S-Bahn-Kunden, die das Ostkreuz als Umsteiger nutzen, haben damit bereits Erfahrungen gesammelt – seit einiger Zeit müssen nun auch am S-Bahnhof Warschauer Straße längere Wege zurück gelegt werden. Was steckt dahinter?
Im Takt des Rückbaus/Neubaus der unteren Stadtbahnsteige am Ostkreuz erfolgt in den kommenden Jahren auch der Neubau des in die Jahre gekommenen S-Bahnhofs Warschauer Straße.

So wie die Gleise am Ostkreuz zwischen Dezember 2011 und März 2012 in mehreren Schritten nach Süden verlegt wurden, gingen nacheinander auch die nördlichen Gleise an den alten Bahnsteigen B und C an der Warschauer Straße außer Betrieb. Der derzeit stattfindende Rückbau dieser beiden Bahnsteige schafft Platz für den anschließend geplanten Neubau von Kabel- und Leitungstrassen, Gleisen und nicht zuletzt für den neuen Bahnsteig B. Dieser dient künftig– also nach Abschluss aller Bauarbeiten am Ostkreuz und am Bahnhof Warschauer Straße – als Richtungsbahnsteig für alle stadteinwärts führenden S-Bahnen-Linien.
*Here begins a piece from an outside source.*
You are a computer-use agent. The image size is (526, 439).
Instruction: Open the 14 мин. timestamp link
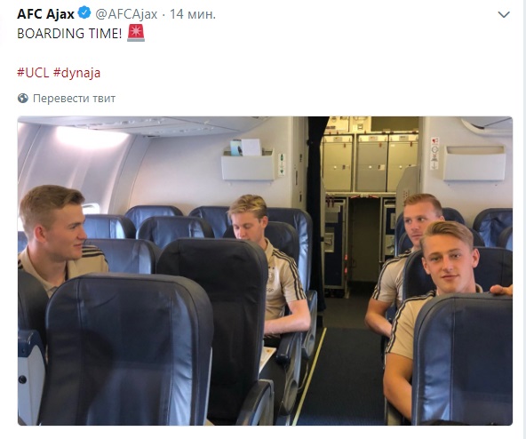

Während all dieser Bauarbeiten findet der S-Bahn-Betrieb nur am alten Erkner-Bahnsteig A statt. Dieser wird über die 2004 errichtete provisorische Fußgängerbrücke erschlossen. Das verlängert zwar die Wege für die Fahrgäste, ermöglicht jedoch aus Sicht der Bauarbeiten alle künftigen Bau- und Betriebszustände. So wird auch der im März 2013 vorerst provisorisch in Betrieb gehende, neu aufgebaute Bahnsteig B zunächst an diese Brücke angeschlossen.
Auch für den ab 2013 geplanten Neubau des Empfangsgebäudes Warschauer Straße lässt die Fußgängerbrücke den nötigen Freiraum und ermöglicht gleichzeitig einen guten Überblick über die Baustelle. Auch am Bahnhof Warschauer Straße ist ein "langer Atem" gefragt, bevor hier eine moderne und komfortable S-Bahn-Station zur Verfügung stehen wird.